The interrogation of the consumer is sometimes done by way of their proxy, the salesman, to create the shape of the product specification.  It needs to do X function, cost Y, ship within Z weeks, have finish F, etc.  The designer then needs to go back to a quiet place and lay out the conflicts in these specifications.  There are always conflicts.  The design process has to optimize the relationship between all of these in the most elegant way possible.

The first consideration for me is price-point.  If consumers do not have an appreciation of the features that they say they want in the form of willingness to pay for them, it creates a non-starter.  Price is the great separator.  Elaborate and exotic materials can be thrown out if the price potential isn’t there.  Volume, or the number of units that can potentially be sold at a specified price point, is the second qualifying factor.  Price, volume, speed of delivery, and level of desired customization round out how much freedom the designer/engineer has to work with to come up with a solution for this market.

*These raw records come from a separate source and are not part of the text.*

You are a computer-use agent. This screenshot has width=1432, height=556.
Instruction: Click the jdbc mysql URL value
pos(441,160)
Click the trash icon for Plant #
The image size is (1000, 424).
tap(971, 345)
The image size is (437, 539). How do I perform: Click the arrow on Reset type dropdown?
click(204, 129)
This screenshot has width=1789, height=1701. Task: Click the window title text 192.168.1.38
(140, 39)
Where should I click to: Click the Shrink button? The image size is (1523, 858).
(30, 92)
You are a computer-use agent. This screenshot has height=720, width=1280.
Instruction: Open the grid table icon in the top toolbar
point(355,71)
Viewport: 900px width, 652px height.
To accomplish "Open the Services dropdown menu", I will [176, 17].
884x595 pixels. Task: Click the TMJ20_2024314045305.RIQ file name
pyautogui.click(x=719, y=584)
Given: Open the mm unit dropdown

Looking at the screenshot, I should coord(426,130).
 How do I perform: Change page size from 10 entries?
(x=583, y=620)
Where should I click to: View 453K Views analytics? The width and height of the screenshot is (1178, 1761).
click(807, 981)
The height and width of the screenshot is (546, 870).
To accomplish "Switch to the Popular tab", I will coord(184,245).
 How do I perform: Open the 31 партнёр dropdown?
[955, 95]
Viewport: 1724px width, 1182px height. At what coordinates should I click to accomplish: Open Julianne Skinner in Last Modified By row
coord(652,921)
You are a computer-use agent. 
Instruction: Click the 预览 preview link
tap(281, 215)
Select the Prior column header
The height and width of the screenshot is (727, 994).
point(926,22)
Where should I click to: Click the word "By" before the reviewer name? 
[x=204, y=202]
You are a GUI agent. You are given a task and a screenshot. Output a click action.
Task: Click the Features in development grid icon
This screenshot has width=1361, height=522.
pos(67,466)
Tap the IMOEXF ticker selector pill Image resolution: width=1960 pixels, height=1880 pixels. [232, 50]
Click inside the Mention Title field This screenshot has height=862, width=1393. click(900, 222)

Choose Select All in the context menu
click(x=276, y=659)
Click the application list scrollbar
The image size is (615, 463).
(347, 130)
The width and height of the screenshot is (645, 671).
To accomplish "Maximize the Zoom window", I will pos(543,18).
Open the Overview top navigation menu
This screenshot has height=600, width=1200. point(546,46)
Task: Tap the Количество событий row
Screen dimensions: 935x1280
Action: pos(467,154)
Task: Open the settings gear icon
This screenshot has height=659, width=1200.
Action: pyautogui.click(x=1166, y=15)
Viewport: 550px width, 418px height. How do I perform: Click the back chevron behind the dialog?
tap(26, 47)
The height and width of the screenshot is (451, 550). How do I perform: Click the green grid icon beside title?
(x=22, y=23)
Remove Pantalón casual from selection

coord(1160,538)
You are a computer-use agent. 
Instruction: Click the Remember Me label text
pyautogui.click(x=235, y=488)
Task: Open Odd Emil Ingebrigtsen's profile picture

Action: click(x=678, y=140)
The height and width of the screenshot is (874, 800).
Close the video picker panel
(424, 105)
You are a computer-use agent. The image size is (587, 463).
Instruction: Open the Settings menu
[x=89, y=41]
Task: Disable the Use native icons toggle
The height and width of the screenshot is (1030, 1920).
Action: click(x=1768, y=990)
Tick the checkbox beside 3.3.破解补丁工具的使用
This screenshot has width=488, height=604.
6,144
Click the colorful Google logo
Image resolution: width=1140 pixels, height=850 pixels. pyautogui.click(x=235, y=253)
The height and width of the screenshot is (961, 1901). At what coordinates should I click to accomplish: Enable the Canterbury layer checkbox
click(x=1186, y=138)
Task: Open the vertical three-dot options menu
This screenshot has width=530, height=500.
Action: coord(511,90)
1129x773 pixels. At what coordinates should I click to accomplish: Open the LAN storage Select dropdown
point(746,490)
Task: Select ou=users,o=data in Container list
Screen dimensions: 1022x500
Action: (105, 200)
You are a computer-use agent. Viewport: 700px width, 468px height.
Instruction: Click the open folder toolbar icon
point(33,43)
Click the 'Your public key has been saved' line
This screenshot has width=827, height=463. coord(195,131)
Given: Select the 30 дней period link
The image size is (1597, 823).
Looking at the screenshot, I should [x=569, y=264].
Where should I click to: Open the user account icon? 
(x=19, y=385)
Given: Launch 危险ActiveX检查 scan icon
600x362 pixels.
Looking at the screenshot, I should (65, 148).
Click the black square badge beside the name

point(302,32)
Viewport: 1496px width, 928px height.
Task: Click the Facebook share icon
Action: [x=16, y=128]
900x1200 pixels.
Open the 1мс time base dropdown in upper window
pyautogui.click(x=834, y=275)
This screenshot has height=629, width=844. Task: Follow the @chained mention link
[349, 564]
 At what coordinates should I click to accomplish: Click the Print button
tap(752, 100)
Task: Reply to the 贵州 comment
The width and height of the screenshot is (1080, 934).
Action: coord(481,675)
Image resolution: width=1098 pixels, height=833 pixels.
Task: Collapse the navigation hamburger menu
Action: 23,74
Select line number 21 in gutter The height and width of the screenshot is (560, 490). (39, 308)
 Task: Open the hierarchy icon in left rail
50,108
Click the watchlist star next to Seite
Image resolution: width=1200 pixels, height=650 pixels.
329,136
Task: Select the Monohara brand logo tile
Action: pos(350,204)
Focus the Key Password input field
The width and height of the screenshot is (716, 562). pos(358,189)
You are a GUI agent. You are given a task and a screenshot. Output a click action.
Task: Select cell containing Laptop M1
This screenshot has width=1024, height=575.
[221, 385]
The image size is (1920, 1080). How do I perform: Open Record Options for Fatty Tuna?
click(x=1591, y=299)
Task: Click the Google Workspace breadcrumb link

These non-engineering, commercial factors form the design intent which lead the actual design of the product.  The journey starts at the end but travels back to the beginning at the head for the actual creation of the design.  Design is a rapid-fire process of taking bits and pieces of machine and material capabilities and mixing them up until a unique and valuable solution is discovered.  Once discovered it needs to receive the approval of the potential consumers which doesn’t always happen.  In any case, it is usually back to the drawings board until an approved solution is accepted.  Many great designer ideas have fallen like scrap to the design room floor.

2Fold® is a disruptive design because it joins materials not often used together by window and door makers to create a unique solution for lovers of modern, sleek design.  I hope you agree with the value proposition we offer.